Instructions for the task: In the entries that follow, count each line containing "Clear" and state the total, nothing more.

——————————

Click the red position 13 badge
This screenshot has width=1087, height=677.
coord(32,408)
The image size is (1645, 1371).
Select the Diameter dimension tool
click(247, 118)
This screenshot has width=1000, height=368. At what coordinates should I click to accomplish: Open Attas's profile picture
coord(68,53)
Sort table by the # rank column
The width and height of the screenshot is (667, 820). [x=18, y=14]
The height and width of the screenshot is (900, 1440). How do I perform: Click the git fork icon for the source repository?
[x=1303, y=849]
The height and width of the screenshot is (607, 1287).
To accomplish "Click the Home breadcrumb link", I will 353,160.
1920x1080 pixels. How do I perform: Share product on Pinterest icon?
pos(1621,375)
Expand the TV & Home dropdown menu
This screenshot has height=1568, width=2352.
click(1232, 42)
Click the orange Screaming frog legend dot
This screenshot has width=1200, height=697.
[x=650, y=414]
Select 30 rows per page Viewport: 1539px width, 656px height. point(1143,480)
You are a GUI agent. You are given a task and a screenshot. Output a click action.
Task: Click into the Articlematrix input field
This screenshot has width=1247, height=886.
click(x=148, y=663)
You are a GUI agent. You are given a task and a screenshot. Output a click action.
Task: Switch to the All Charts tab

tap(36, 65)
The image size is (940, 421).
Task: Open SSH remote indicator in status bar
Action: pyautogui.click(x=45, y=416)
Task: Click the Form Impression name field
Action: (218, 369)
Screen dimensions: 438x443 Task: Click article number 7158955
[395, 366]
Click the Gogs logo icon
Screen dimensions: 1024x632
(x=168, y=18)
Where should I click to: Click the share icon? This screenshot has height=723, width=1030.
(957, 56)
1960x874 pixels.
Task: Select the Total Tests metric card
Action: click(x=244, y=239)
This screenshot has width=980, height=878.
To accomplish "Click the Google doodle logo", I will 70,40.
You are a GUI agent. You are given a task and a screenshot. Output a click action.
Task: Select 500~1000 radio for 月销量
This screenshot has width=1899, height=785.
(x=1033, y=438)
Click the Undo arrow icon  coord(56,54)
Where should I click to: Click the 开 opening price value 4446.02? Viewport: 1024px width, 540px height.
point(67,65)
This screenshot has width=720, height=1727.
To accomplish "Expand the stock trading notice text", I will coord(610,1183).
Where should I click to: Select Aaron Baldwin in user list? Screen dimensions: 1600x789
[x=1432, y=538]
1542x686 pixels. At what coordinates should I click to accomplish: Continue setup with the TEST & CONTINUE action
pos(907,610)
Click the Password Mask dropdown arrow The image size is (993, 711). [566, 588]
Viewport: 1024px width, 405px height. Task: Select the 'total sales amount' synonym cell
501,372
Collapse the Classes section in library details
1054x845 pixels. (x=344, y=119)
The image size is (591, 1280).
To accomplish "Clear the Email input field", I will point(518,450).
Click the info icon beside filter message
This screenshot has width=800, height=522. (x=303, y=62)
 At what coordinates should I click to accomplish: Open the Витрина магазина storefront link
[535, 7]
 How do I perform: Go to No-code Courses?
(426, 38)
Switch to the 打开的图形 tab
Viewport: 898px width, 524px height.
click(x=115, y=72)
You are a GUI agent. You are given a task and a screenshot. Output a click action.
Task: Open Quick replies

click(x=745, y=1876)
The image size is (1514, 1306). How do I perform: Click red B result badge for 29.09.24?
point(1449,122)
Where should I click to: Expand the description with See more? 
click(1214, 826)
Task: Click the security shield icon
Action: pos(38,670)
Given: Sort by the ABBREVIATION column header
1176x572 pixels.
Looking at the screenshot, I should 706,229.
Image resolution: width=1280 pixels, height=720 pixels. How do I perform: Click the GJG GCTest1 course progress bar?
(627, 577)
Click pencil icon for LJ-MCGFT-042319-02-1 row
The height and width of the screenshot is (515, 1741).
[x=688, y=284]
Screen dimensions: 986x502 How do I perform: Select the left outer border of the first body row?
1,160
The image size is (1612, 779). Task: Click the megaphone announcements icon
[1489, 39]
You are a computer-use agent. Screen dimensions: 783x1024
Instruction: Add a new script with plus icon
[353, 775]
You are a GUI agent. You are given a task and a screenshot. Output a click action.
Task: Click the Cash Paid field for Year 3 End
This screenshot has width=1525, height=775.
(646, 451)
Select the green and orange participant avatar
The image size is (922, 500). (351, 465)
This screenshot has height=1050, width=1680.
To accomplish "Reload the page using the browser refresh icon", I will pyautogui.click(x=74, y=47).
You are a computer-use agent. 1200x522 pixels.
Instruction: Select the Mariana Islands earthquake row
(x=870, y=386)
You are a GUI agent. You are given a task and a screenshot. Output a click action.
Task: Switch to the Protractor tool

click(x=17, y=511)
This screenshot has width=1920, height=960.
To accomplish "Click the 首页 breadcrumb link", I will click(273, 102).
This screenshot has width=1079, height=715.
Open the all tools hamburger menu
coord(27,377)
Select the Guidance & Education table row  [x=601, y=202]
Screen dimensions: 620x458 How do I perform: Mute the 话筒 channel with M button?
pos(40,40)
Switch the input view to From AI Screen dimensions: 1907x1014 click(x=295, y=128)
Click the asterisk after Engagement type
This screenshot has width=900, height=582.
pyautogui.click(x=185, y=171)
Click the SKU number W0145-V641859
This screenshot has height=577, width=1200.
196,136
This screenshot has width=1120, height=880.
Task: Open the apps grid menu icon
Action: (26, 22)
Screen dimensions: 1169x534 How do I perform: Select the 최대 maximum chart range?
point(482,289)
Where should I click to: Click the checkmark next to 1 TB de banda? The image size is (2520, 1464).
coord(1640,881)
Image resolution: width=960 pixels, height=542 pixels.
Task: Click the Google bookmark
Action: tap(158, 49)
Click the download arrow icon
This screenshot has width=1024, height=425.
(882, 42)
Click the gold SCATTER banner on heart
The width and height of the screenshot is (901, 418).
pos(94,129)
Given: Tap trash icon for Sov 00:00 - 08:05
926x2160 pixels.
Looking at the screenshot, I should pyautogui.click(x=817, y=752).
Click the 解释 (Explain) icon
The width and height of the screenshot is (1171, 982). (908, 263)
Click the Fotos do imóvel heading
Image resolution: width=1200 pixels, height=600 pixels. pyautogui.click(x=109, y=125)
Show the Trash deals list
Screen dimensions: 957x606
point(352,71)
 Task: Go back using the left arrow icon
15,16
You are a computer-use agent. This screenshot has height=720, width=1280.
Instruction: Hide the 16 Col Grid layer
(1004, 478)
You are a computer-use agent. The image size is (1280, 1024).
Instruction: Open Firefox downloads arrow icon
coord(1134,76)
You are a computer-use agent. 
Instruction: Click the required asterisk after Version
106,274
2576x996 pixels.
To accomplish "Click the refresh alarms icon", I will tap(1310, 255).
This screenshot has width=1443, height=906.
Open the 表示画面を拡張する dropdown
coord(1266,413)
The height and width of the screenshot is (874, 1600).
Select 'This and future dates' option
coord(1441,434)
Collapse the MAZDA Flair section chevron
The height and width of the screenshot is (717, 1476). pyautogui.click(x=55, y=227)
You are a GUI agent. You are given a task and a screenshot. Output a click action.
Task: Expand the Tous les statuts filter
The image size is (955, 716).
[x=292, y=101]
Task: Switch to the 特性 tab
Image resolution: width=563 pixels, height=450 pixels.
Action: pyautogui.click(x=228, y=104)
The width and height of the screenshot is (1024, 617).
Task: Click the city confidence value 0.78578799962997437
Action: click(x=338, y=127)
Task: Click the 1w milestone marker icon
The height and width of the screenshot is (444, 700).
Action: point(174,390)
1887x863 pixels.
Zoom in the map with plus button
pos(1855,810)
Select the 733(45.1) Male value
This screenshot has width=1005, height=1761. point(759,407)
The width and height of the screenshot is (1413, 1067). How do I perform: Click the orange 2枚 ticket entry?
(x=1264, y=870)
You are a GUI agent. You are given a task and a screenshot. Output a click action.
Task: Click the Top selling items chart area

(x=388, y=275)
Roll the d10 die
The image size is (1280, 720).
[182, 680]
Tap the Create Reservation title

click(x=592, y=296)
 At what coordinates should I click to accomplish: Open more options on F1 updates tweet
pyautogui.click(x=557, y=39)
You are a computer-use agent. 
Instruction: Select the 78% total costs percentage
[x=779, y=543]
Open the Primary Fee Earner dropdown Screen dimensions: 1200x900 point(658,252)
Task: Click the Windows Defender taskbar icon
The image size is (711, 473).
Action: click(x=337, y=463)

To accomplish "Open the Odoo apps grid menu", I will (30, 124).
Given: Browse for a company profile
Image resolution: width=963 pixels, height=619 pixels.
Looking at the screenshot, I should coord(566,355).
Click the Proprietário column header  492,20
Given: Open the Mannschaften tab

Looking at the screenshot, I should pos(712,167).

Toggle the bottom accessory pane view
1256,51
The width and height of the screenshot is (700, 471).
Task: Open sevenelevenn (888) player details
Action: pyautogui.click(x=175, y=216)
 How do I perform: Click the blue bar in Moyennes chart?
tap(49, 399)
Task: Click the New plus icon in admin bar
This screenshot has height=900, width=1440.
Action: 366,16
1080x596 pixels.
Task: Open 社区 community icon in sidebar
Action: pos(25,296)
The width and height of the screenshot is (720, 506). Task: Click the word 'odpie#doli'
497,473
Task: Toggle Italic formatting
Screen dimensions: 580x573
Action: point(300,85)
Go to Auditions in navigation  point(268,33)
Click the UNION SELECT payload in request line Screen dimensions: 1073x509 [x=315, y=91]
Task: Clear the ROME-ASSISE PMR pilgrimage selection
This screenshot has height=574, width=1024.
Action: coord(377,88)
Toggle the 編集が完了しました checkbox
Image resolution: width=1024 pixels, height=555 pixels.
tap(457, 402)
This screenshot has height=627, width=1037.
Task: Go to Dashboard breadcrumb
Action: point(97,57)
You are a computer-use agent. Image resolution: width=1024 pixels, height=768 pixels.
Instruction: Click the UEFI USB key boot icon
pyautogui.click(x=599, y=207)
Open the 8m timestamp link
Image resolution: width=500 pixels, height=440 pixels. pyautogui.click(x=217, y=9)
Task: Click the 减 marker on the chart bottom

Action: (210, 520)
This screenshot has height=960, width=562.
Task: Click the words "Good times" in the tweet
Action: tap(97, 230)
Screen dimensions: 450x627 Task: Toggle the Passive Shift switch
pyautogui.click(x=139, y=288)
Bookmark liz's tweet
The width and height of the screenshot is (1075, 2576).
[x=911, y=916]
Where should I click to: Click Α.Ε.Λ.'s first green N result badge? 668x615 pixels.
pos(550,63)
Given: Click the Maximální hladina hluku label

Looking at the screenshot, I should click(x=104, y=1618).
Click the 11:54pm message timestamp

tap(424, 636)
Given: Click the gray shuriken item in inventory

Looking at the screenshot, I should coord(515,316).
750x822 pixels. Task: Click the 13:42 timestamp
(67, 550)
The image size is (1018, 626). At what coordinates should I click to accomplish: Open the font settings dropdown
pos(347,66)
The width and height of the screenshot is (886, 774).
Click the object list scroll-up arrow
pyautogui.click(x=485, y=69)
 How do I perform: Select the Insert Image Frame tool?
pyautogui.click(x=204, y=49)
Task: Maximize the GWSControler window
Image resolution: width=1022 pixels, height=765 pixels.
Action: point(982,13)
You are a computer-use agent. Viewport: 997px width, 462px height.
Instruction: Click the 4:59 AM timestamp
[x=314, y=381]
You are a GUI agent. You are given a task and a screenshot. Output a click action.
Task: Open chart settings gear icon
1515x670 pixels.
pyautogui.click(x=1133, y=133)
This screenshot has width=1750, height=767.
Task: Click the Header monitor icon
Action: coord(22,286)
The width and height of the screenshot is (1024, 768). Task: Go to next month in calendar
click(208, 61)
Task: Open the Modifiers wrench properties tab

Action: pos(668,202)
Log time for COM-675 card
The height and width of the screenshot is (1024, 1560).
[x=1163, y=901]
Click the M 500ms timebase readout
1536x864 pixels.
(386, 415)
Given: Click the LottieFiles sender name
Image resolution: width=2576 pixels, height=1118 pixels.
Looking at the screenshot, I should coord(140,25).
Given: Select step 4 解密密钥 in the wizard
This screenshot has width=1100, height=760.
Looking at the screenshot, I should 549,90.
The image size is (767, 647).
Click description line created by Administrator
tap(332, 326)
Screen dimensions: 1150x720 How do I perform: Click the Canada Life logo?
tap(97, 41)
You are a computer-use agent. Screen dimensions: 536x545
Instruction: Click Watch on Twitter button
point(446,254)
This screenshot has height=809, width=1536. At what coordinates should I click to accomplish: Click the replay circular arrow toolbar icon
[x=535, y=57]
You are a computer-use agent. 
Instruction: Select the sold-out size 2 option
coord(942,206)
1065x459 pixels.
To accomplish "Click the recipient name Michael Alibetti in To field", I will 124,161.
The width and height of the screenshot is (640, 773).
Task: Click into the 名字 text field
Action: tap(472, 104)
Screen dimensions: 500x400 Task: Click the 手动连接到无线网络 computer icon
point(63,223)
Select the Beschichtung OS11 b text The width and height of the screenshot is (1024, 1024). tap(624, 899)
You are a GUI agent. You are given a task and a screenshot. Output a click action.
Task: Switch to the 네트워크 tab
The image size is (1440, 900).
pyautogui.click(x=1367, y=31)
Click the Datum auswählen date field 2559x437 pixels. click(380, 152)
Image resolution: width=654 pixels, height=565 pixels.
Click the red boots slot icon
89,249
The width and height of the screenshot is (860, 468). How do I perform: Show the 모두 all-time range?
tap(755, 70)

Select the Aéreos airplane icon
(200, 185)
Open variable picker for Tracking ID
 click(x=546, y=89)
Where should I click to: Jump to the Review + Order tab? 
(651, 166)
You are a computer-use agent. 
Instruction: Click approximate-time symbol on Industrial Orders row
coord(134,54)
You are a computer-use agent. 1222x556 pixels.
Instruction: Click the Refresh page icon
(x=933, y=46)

——————————

Solution: 2